- Material for this exercise
++++++++++

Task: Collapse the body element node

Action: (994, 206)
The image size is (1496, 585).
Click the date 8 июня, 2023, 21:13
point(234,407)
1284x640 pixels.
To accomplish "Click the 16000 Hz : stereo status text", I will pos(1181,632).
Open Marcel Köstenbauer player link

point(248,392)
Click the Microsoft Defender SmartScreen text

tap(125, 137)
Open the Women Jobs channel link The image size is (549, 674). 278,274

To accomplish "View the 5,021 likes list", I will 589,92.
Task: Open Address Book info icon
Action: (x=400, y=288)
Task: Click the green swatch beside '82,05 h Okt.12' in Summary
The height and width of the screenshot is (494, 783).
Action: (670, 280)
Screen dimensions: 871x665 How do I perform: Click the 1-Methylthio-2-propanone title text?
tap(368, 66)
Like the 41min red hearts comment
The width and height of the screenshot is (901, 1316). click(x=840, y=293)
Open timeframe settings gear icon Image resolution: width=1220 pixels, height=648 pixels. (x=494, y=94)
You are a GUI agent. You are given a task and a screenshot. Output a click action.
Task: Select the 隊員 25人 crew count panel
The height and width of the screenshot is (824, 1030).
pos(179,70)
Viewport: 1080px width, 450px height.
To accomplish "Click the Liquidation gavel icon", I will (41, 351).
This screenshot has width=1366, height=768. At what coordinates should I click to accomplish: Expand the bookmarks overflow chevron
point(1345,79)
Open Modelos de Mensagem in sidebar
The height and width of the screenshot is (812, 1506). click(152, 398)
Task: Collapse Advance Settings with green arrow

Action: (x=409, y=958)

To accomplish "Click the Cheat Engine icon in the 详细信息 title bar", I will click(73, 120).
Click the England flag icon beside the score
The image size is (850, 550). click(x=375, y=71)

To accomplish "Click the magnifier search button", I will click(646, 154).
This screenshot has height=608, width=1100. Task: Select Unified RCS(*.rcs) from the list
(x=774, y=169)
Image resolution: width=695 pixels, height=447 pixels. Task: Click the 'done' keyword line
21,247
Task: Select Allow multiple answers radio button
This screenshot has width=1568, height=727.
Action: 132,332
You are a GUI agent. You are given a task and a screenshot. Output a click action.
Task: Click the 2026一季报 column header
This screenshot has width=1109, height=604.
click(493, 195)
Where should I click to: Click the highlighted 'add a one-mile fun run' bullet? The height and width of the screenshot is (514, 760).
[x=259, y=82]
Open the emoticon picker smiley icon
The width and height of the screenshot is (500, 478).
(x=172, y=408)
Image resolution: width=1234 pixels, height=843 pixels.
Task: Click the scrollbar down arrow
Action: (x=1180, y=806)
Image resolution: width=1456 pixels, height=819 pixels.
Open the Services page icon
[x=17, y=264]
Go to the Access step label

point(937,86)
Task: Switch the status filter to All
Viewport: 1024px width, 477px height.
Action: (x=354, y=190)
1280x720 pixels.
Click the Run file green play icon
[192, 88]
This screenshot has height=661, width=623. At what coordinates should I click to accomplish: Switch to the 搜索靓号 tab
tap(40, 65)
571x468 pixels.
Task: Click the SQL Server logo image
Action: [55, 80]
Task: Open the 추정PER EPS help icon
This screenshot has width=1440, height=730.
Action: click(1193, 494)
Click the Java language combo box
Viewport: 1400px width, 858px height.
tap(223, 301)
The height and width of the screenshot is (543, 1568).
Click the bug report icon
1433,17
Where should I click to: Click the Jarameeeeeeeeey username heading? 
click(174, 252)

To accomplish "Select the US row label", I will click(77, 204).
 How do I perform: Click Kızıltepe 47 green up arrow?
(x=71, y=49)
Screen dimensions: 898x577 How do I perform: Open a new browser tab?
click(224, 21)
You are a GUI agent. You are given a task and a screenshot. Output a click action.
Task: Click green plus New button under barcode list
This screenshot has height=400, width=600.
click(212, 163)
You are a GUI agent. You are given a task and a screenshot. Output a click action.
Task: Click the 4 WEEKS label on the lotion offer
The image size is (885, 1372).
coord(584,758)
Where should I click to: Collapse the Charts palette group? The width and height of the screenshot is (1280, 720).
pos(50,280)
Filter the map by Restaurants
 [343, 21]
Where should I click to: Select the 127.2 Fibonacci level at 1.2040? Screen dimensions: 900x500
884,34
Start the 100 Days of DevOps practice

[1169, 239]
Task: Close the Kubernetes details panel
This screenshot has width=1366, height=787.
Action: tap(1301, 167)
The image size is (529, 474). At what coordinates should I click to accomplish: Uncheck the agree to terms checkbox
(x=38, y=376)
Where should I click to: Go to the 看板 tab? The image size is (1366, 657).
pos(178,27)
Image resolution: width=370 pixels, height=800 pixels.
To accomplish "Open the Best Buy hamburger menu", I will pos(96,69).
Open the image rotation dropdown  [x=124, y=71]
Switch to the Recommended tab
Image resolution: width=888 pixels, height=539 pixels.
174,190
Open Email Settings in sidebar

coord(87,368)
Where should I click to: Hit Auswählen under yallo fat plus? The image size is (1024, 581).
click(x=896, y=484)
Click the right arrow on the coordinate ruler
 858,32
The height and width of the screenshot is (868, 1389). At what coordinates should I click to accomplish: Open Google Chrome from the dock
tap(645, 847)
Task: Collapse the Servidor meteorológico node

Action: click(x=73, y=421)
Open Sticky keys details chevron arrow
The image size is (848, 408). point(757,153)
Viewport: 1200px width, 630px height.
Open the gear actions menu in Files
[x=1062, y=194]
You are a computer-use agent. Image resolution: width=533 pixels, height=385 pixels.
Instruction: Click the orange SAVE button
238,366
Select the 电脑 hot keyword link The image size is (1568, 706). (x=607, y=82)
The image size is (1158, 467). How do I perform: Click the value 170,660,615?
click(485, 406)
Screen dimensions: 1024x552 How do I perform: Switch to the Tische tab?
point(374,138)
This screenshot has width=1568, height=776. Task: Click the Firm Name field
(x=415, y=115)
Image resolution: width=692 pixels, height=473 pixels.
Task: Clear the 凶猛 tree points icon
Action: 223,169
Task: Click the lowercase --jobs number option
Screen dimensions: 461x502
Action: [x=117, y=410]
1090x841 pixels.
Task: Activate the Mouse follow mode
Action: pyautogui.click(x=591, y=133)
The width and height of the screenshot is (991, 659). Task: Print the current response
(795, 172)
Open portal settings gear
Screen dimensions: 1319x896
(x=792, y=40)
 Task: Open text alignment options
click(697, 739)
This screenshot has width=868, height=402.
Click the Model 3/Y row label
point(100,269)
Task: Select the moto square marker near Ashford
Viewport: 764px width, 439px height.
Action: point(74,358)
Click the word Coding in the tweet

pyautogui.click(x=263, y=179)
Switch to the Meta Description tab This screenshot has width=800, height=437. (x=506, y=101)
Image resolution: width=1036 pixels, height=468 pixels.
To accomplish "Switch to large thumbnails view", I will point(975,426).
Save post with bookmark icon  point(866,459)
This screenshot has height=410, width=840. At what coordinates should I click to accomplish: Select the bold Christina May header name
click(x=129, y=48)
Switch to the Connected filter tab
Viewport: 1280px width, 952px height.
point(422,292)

++++++++++

- Your objective
Your answer must be a single number: the count of lines in the records that include "panel".

- Result for this exercise
2